Il Santo si avvide subito del gioco che gli volevano fare, ma accolse l’invito esclamando:
– Corbezzoli!…una carrozza!…Evviva la carrozza!….Veramente non ci sono assuefatto, ma via!…andiamo.
Giunti alla vettura, lo invitarono a entrare per primo; ma egli si scusò dicendo:
– No! Sarebbe una mancanza di rispetto per parte mia. Favoriscano loro per primi.
Quelli salirono senza alcun sospetto, persuasi che don Bosco li avrebbe seguiti; ma egli, appena li vide dentro, chiuse con fragore lo sportello, gridando al cocchiere:
– Presto!…al manicomio!!! Il vetturino sferza il cavallo, e più veloce che non si dica, giunge alla mèta ove, trovato il portone spalancato e gli infermieri pronti in attesa, entra di corsa.

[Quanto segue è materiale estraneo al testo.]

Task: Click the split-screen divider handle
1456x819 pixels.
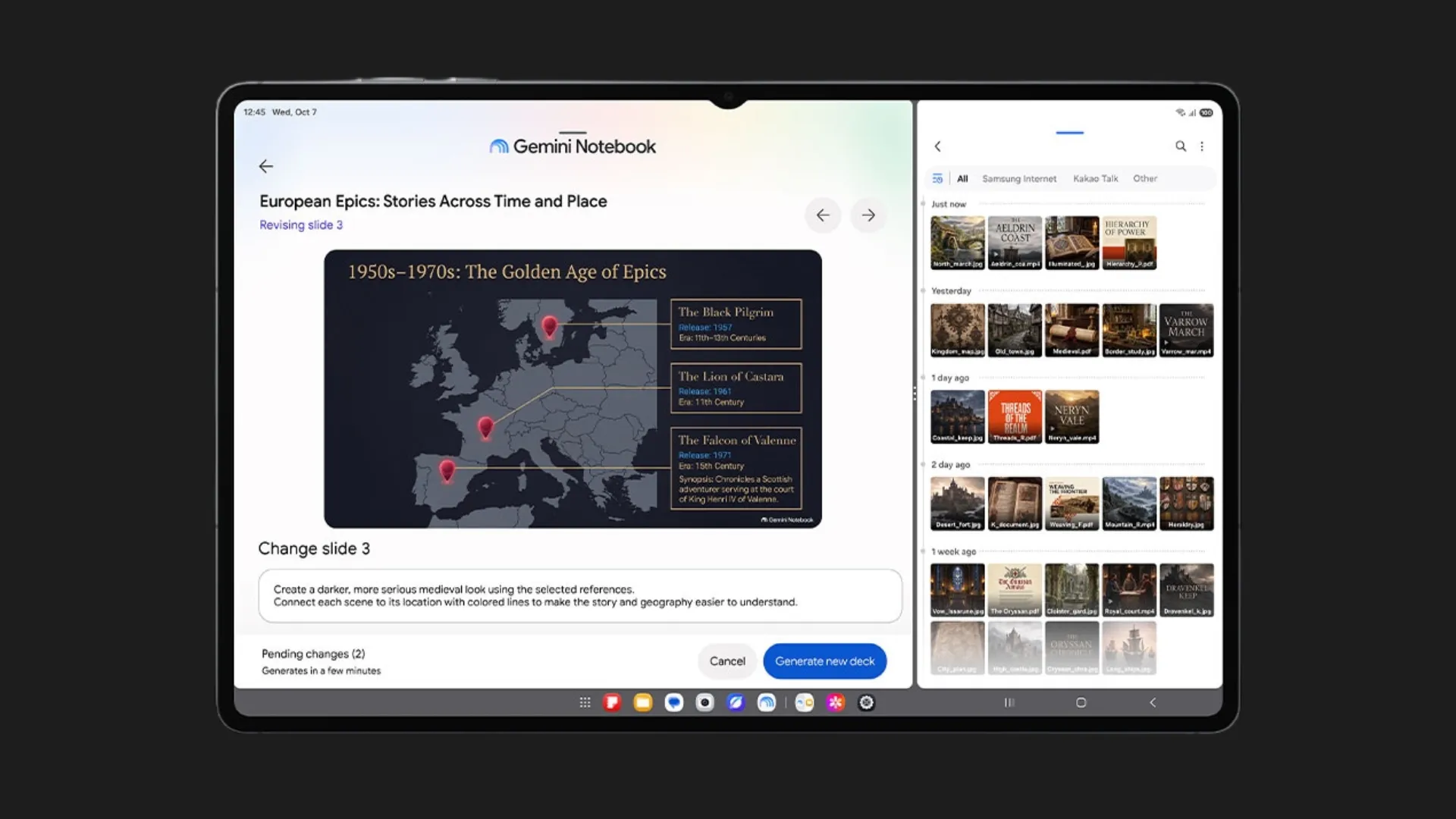Action: (x=915, y=394)
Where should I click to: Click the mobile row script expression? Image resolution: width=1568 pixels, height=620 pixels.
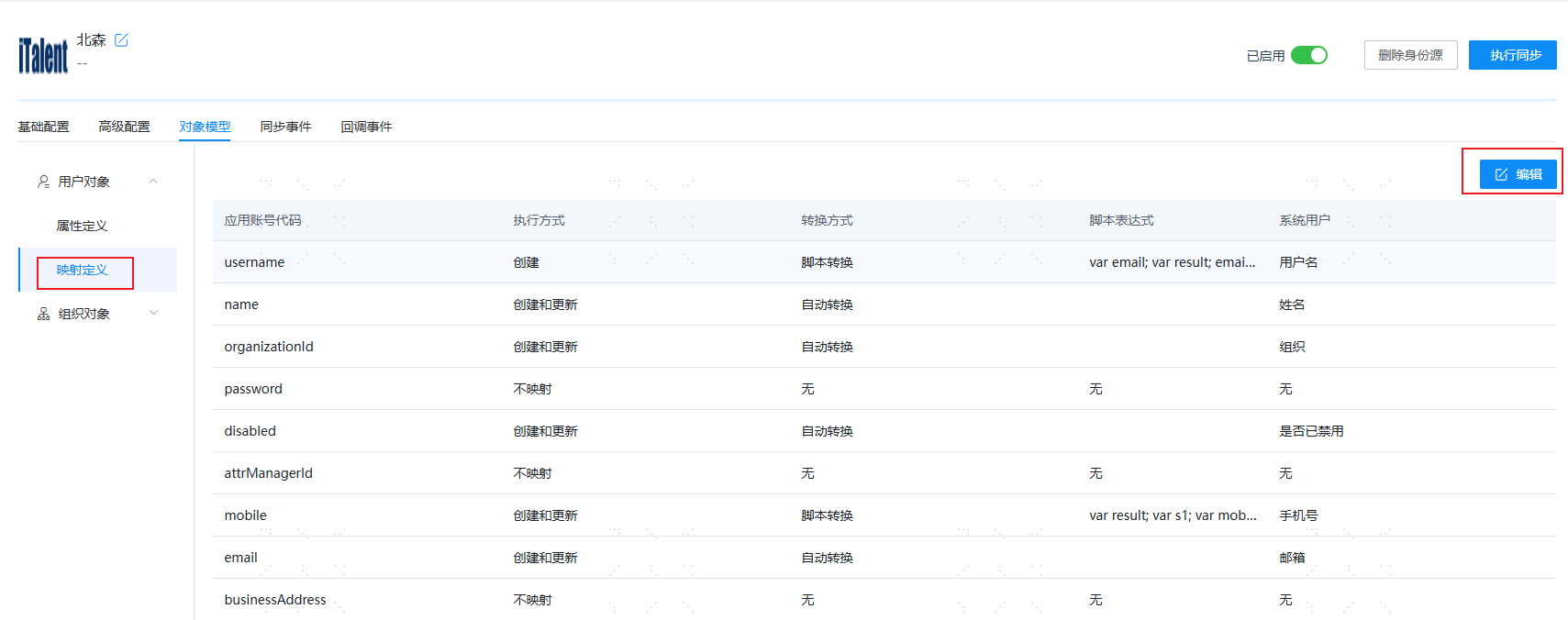(1173, 515)
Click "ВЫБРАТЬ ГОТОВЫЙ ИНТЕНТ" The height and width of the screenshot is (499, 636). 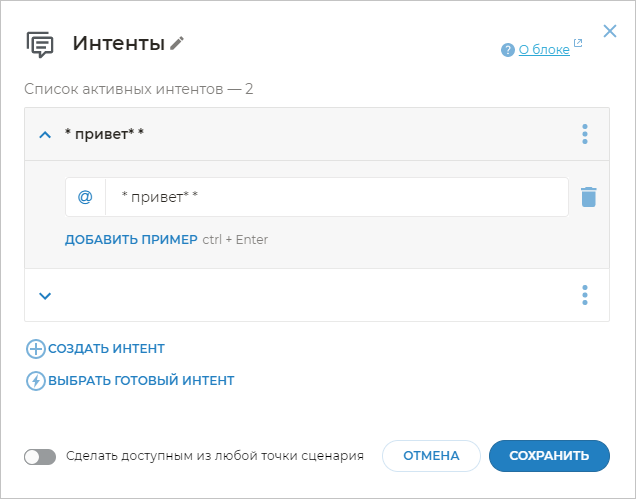click(x=140, y=381)
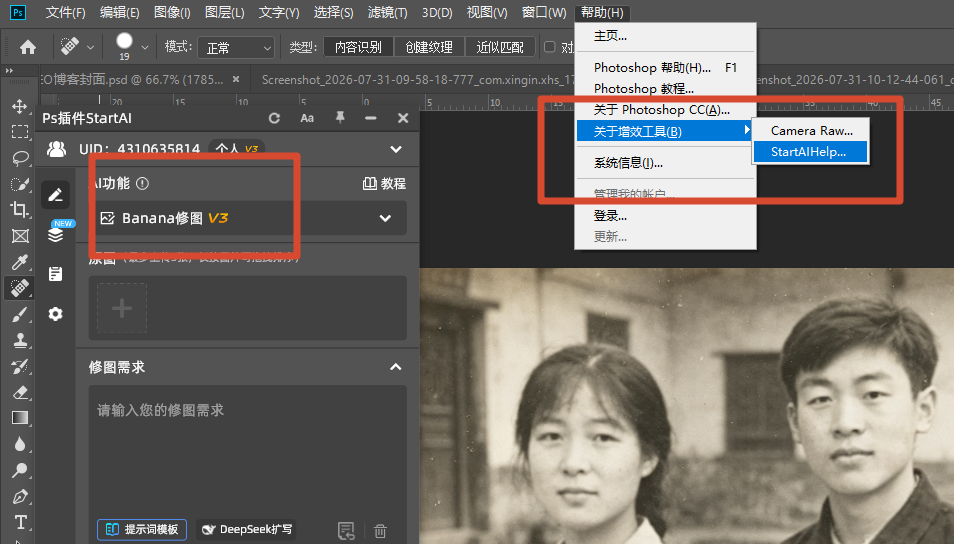Click the DeepSeek扩写 button

click(x=247, y=529)
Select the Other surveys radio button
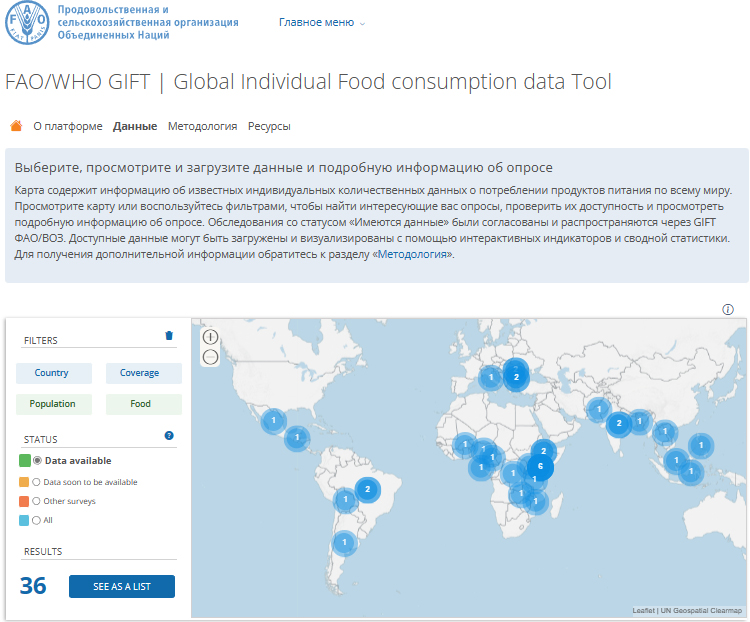This screenshot has width=750, height=622. (37, 501)
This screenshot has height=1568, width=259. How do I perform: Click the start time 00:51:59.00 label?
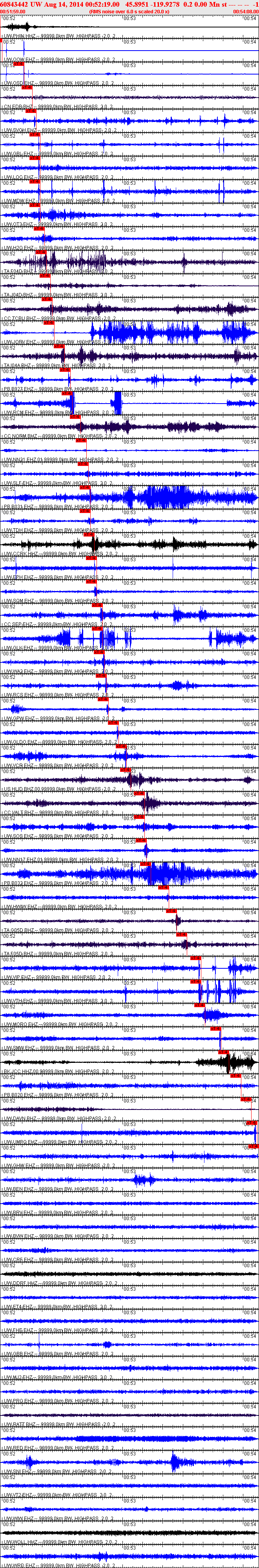[x=13, y=11]

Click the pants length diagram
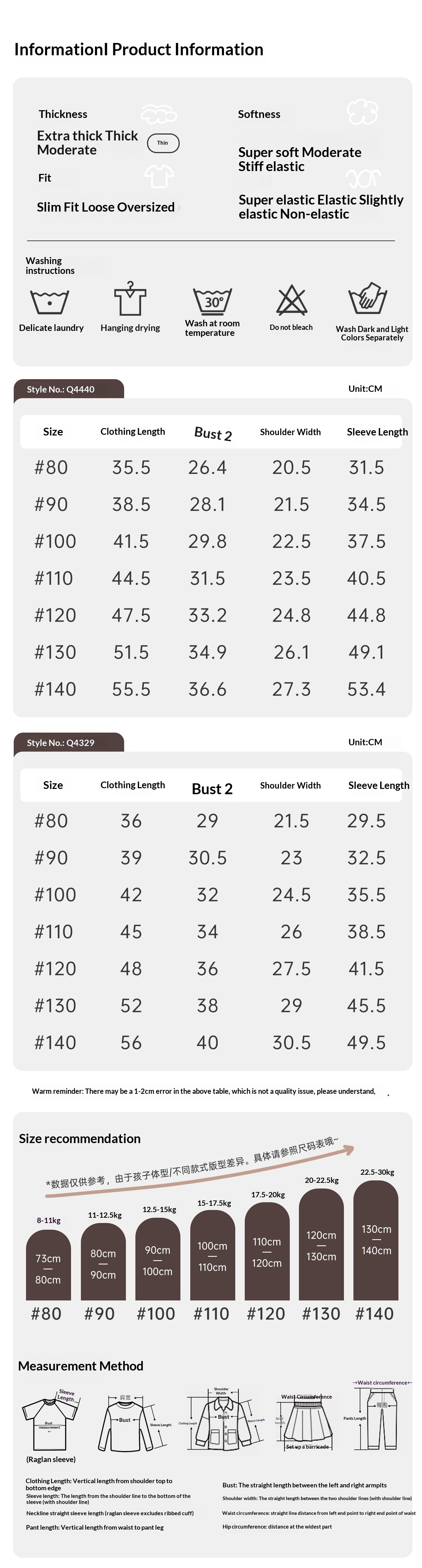pos(382,1419)
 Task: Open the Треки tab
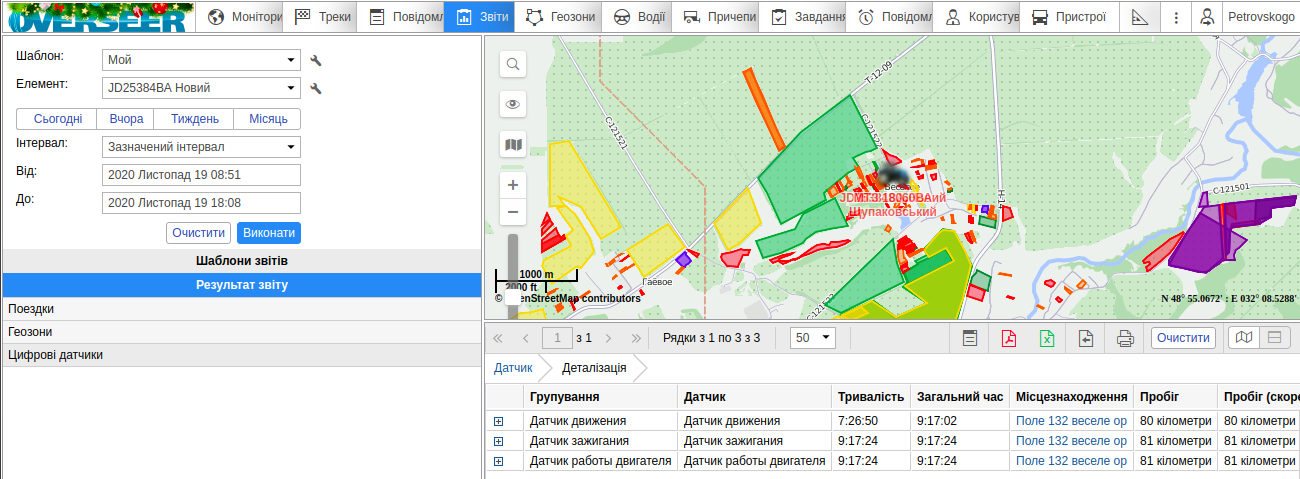click(325, 17)
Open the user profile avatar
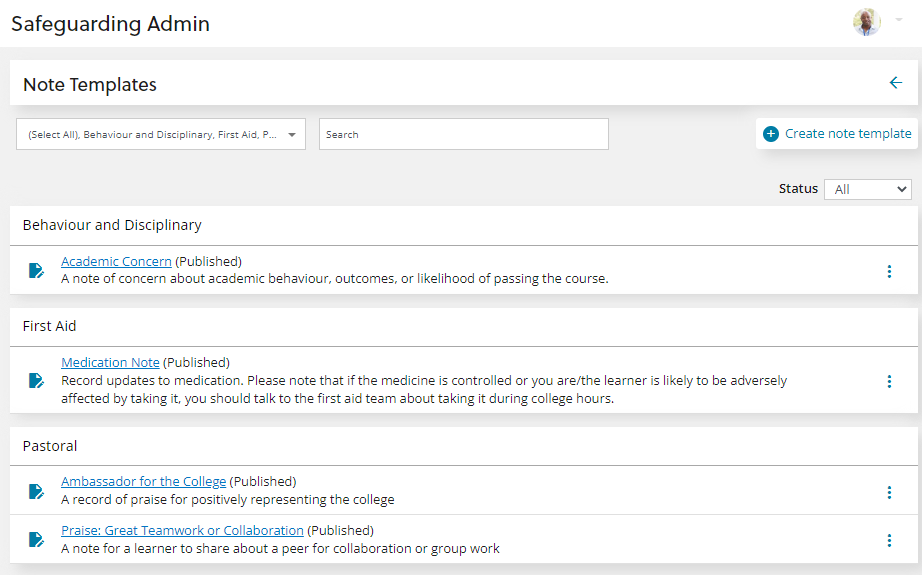 click(x=866, y=23)
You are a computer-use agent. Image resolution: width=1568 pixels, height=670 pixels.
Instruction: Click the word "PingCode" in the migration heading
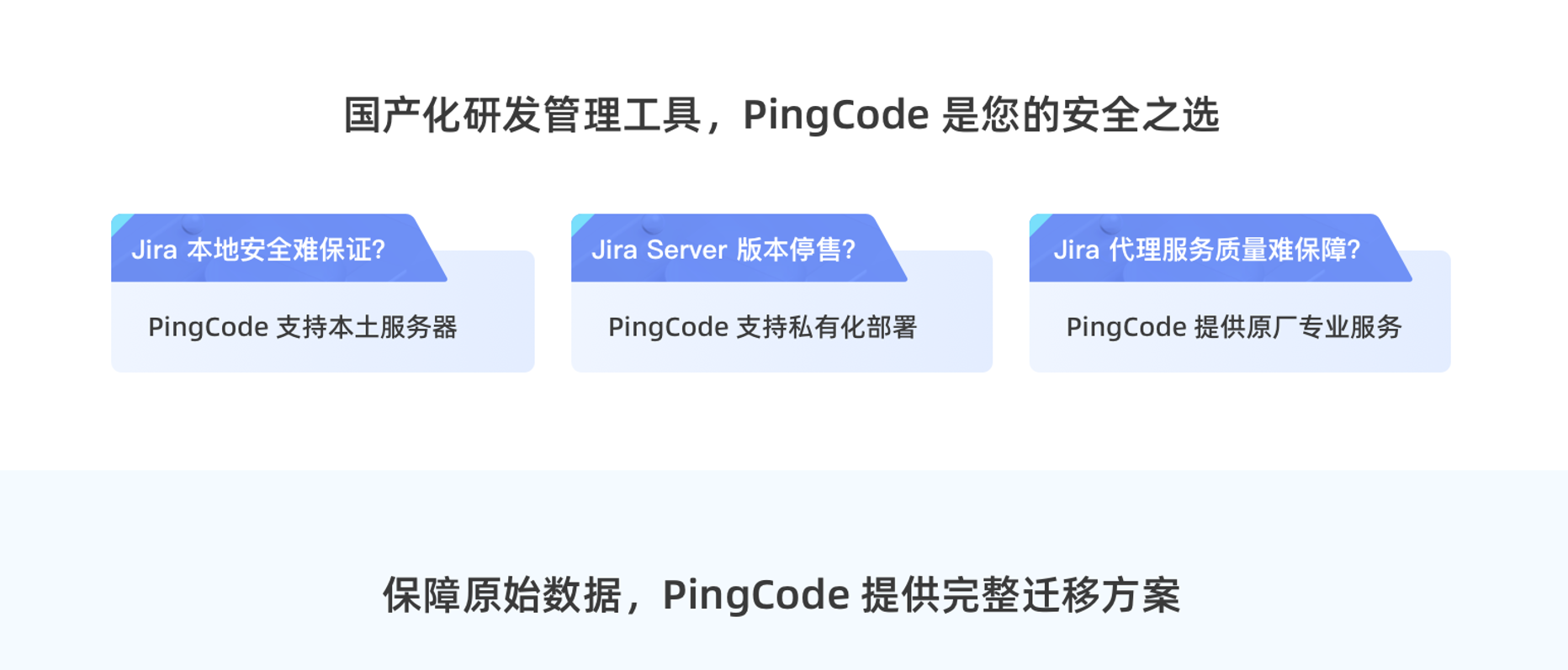tap(755, 595)
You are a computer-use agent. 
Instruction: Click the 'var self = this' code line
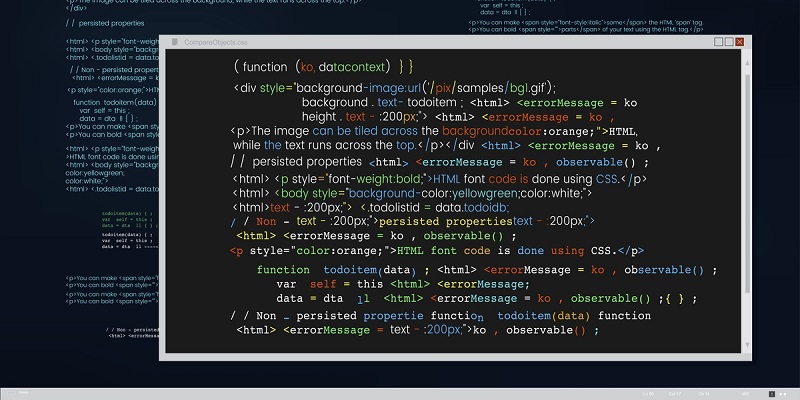[318, 284]
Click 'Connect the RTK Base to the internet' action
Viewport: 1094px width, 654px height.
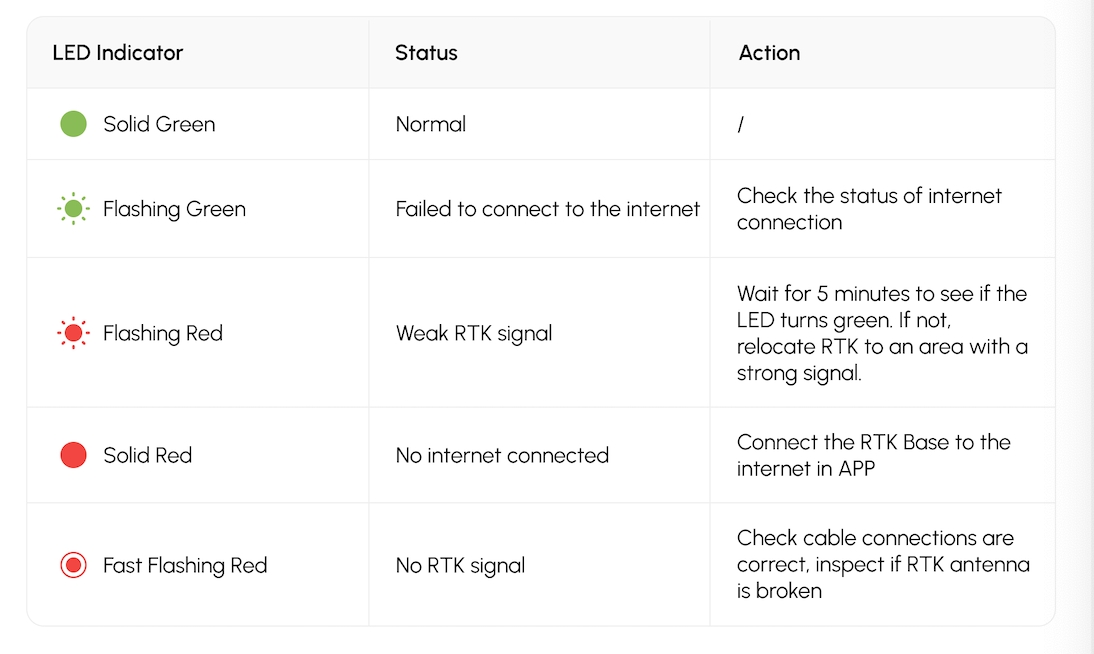[874, 455]
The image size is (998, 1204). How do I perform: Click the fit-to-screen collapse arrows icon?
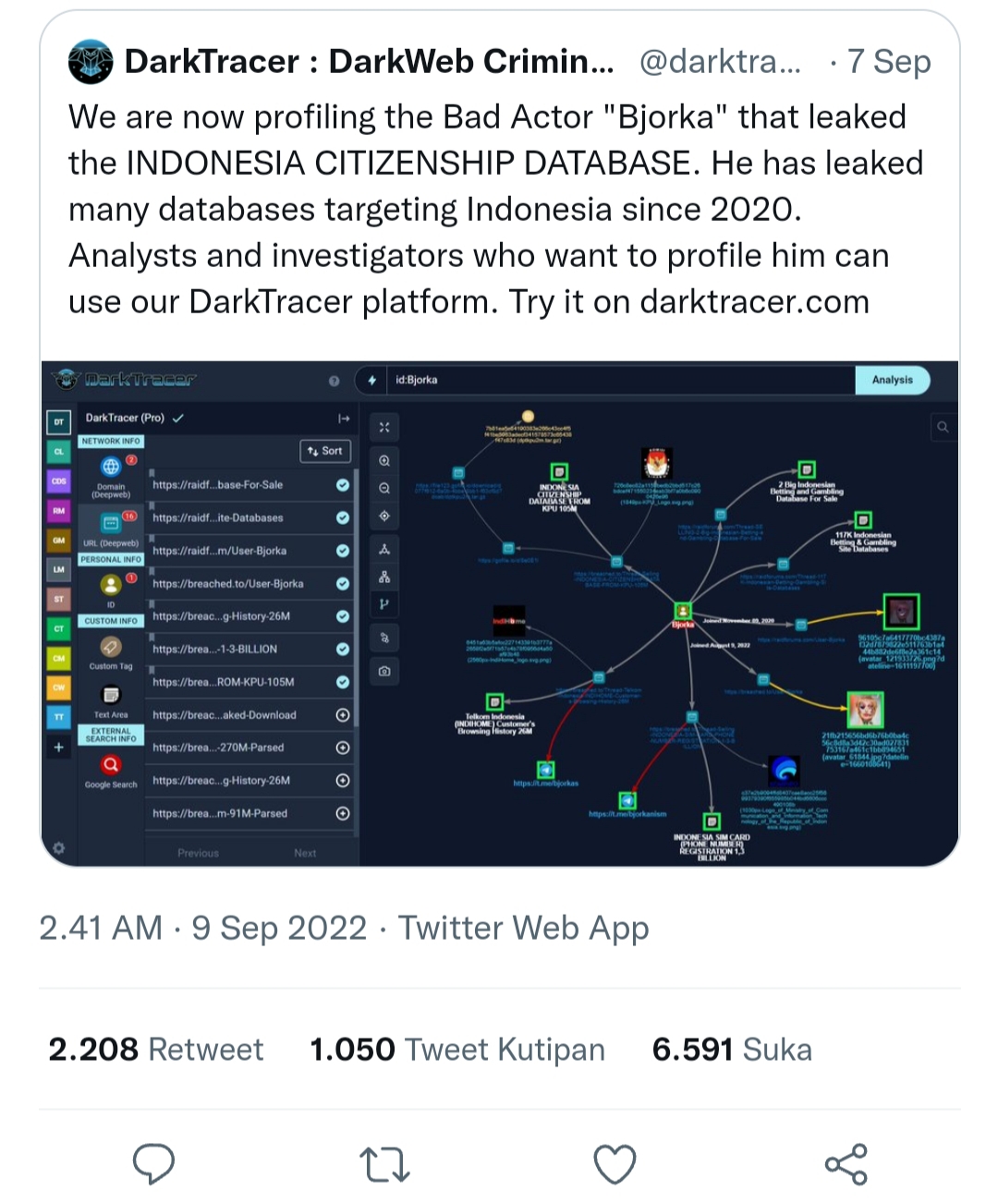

Il custode chiude prontamente il portone; gli infermieri circondano la carrozza, aprono gli sportelli e invece di un pazzo ne vedono due.
Quantunque entrambi protestassero energicamente, furono condotti al piano superiore, ed essendo assenti medici e direttore, perché era l’ora del mezzogiorno, dovettero adattarsi a pranzare coi ricoverati. Solo verso sera, chiarito l’equivoco, poterono essere messi in libertà.
La cosa fece in un baleno il giro della città, e da quel giorno si corressero le idee nei riguardi del Santo, e l’ammirazione verso di lui s’accrebbe assai.